A European manufacturer of viral-based gene therapy products.
The client was developing a ready-to-use (RTU) process for the administration of a viral-based product in a clinical setting. Bibra was requested to assist with the assessment of extractables during the development phase, and leachables in the final RTU product.
During the development phase, bibra was asked to assess extractables detected during the testing of single-use components of the viral vector manufacturing process and on components of the RTU process itself.
Subsequently, in order to demonstrate that neither the manufacturing process, nor the materials of construction of the final RTU process, were introducing substances of potential health concern into the viral-vector, bibra conducted toxicological risk assessments (TRAs) of leachables detected in stability studies.
Approach and outcome
Over a 4-year period bibra toxicologists worked closely with the client, providing toxicological screening assessments on extractables detected from the individual RTU process components. These screening assessments allowed decisions to be made on the final materials of construction. Key toxicological hazards (genotoxicity, carcinogenicity and sensitisation) of identified extractables were identified based on a combination of (Quantitative) Structure-Activity Relationship ((Q)SAR) analysis, human health classifications and expert judgement of each chemical structure. Following this initial hazard-based exercise, suitable health-precautionary benchmarks, including the Threshold of Toxicological Concern (TTC), were assigned to each extractable to allow comparison with estimated worst-case patient exposures. Those extractables presenting a potential health risk to patients, either through their inherent toxicity and/or estimated exposures, were prioritised for further monitoring in stability studies. At the request of the US FDA, bibra also assisted the client with a further screening assessment on a single-use component of the viral vector manufacturing process.
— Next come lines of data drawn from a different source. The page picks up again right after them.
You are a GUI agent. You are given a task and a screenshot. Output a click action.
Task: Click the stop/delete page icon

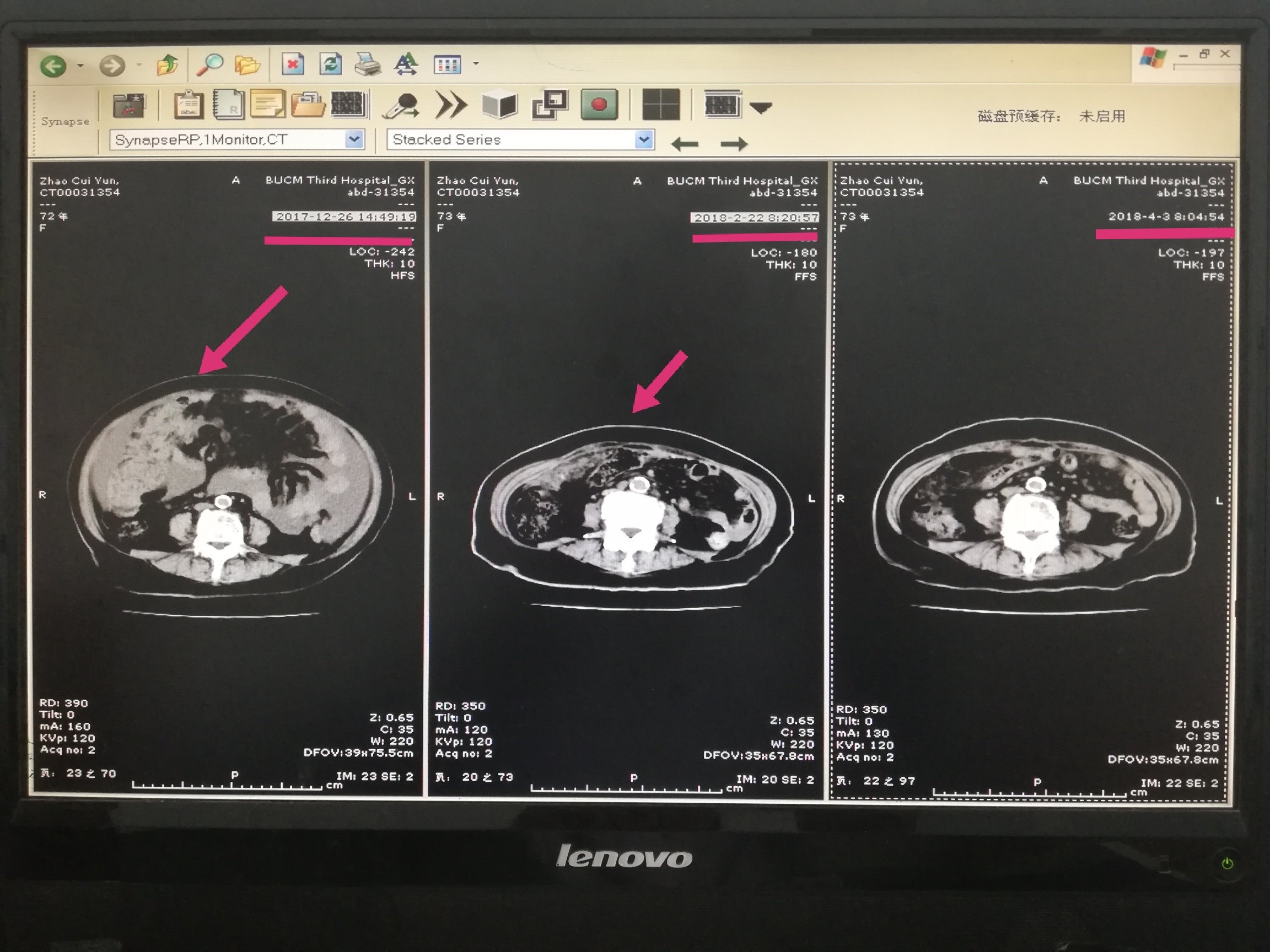point(293,64)
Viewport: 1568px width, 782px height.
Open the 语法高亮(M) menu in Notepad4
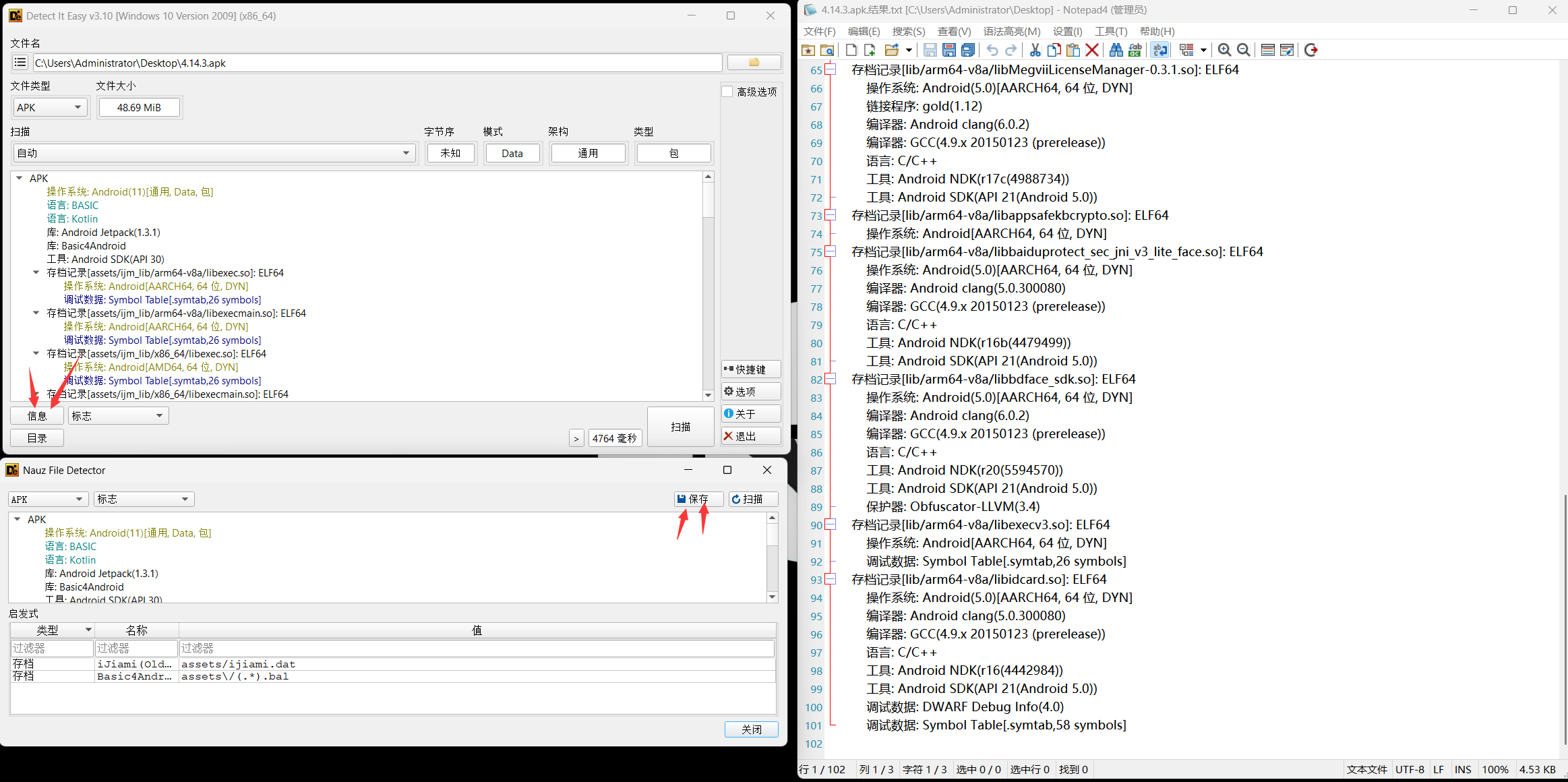point(1011,31)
Stability studies were subsequently conducted over a 2-year period on the final RTU process - viral vector combination to identify any leachable compounds. At each timepoint, for each identified leachable, comprehensive literature searches were conducted to identify relevant and reliable toxicity data. Where substance-specific data were lacking, a read-across approach was considered and applied. Following this hazard characterisation phase, the critical toxicological endpoint of each substance was evaluated, and an appropriate Point of Departure (PoD) was identified from the key studies. Health-precautionary Uncertainty Factors (UFs) were applied to derive conservative Tolerable Intake (TI) values for each leachable. The TIs were then compared with the worst-case exposure estimates, and Margins of Safety generated. The outcome of all assessments was overwhelmingly favourable (Margin of Safety values >1), with no significant toxicological concerns identified for any of the prioritised extractables or any of the leachables detected in the stability studies. Having been involved in multiple stages of product development, and having produced six reports, bibra toxicologists were pleased to reassure our client that treatment with the RTU process - viral vector combination would not present a significant health risk to patients.